SAS Tutorial — Session 1

Contents
Introduction
Session 1
Session 2
Session 3
Session 4
Session 5
Session 6
Odds -n- Ends
 
 
 
 
 
 
 
 
 

Objectives

  1. Understand how data are to be formatted for SAS programs.

  2. Understand the terms: data value, variable, observation, and data set.

  3. Understand the rules for writing SAS statements and for naming variables and data sets.

Formatting data for SAS

Data should consist of a number of cases, or observations, and each case should contain a number of distinct variables. The data should be entered in the form of a rectangular table (or matrix). That is, the cases should be entered in the rows and the variables should be entered in the columns. This is the preferred arrangement for SAS and for most other statistical packages.

A sample questionnaire used in a survey might look like this:

When keyed or typed into the computer the information (or raw data) might look like this:

    JANE      20 2 2 5
    MICHAEL   18 1 5 2
    MARIA     21 2 2 4
    JUAN      26 1 4 3
    MILDRED   28 2 3 4
    GUNTHER   30 1 5 2
    JOSEPH    25 1 4 4
    JULIA     19 2 2 2
    CODY      27 1 1 1
    AARON     29 1 2 2
    

This is a rectangular data table. The variables or questions are recorded in the columns. The observations or cases in the rows.

ToC

Understanding terms

DATA VALUE

The basic unit of information is the DATA VALUE. In the field containing information about the respondent's gender, the DATA VALUES are 1 and 2, representing male and female. The DATA VALUES in the field containing the respondent's name are: JANE, MICHAEL and MARIA, etc. The DATA VALUES for the variable AGE are 20, 18 and 21, etc.

The DATA VALUES for the fields containing the opinions, Questions 4 and 5, range from 1 to 5. This means that if a person has a 2 in either of the opinion fields, he answered AGREE to the question in the questionnaire.

VARIABLE

A set of data values that describes a given attribute makes up a VARIABLE. Each column of data values is a VARIABLE. For example, the first column in our data set is reserved for the VARIABLE we'll call NAME. It contains all of the names of the subjects in the study above.

SAS VARIABLES are of 2 types - numeric and character. Values of numeric variables can only be numbers or a period (.) for missing data. Character VARIABLES can be made up of letters and special characters such as plus signs, dollar signs, colons and percent signs, as well as numeric digits.

In the sample data above, NAME is a character VARIABLE and AGE is a numeric VARIABLE.

OBSERVATION

All the data values associated with a case, a single entity, a subject, an individual, a year, or a record and so on, make up an OBSERVATION. Each row of the data table (or Matrix) represents one OBSERVATION. The row belows represents all the data values associated with OBSERVATION #1.

    JANE 20 2 2 5

DATA SET

A DATA SET is a collection of data values usually arranged in a rectangular table (or matrix).
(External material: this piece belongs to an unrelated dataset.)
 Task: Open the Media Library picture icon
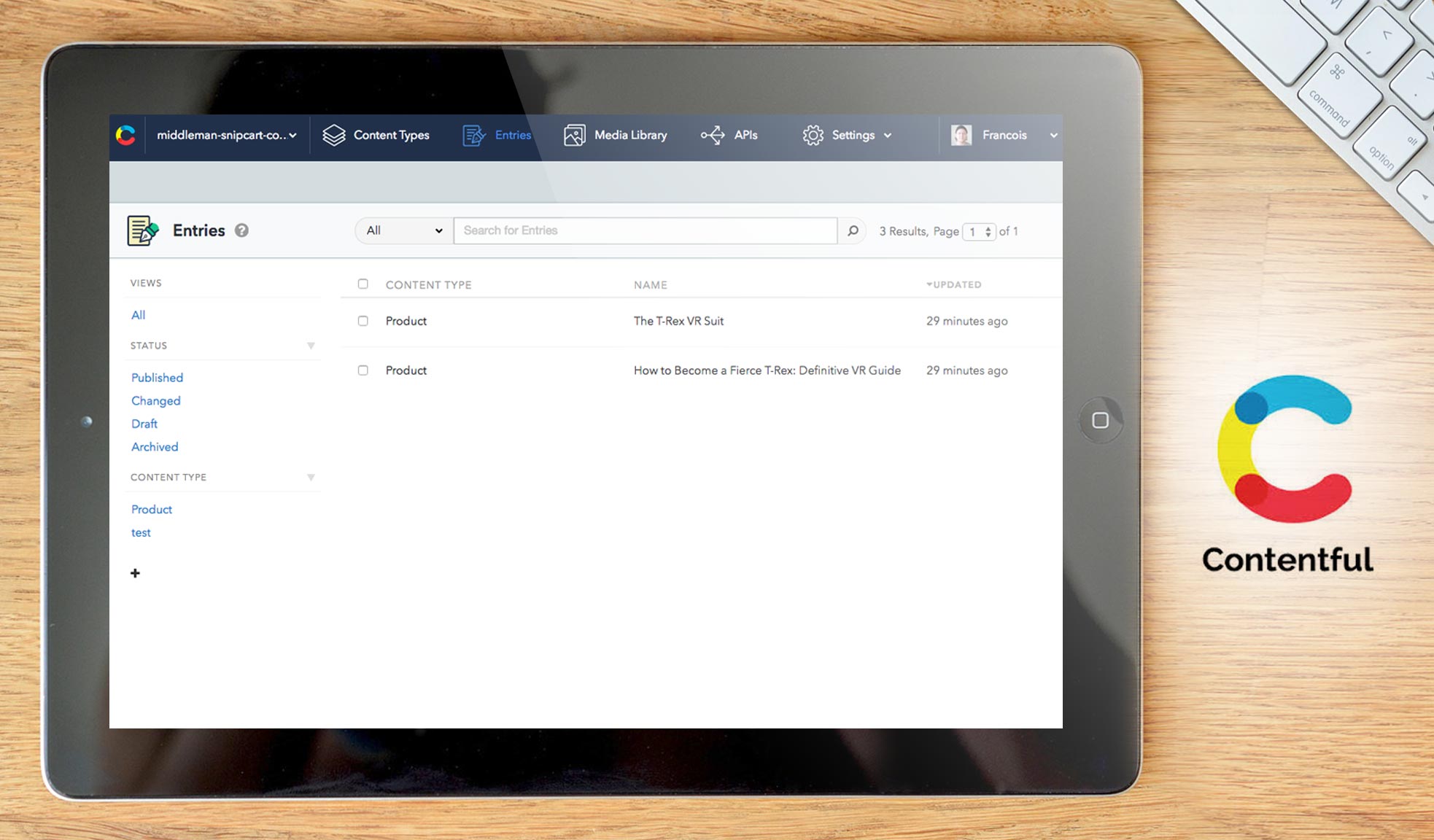[x=574, y=135]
A SAS DATA SET is the special way that SAS organizes and stores the data.

The DATA step creates the SAS data set and the PROC steps are instructions indicating how the SAS data set is to be manipulated or analyzed.

ToC

Rules for SAS names and SAS statements

Rules for SAS names

Among the kinds of SAS names that appear in SAS statements are variables names, SAS data sets, formats, procedures, options, and statement labels.

  1. SAS names must be between 1 and 8 characters long.
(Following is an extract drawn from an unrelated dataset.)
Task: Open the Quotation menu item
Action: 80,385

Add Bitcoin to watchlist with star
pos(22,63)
  2. The first character must be a letter or an underscore.

  3. Characters after the first may be letters, numbers or underscores.

Some examples of SAS names are AGE, NAME, MAR_STAT etc.
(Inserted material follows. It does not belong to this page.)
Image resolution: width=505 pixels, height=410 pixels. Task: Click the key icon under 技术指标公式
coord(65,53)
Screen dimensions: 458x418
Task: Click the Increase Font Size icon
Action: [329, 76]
General rules for SAS statements

  1. SAS statements may begin in any column of the line.

  2. SAS statements end with a semicolon (;).

  3. Some SAS statements consist of more than one line of commands.

  4. A SAS statement may continue over more than one line.

  5. One or more blanks should be placed between items in SAS statements. If the items are special characters such as '=', '+', '$', the blanks are not necessary.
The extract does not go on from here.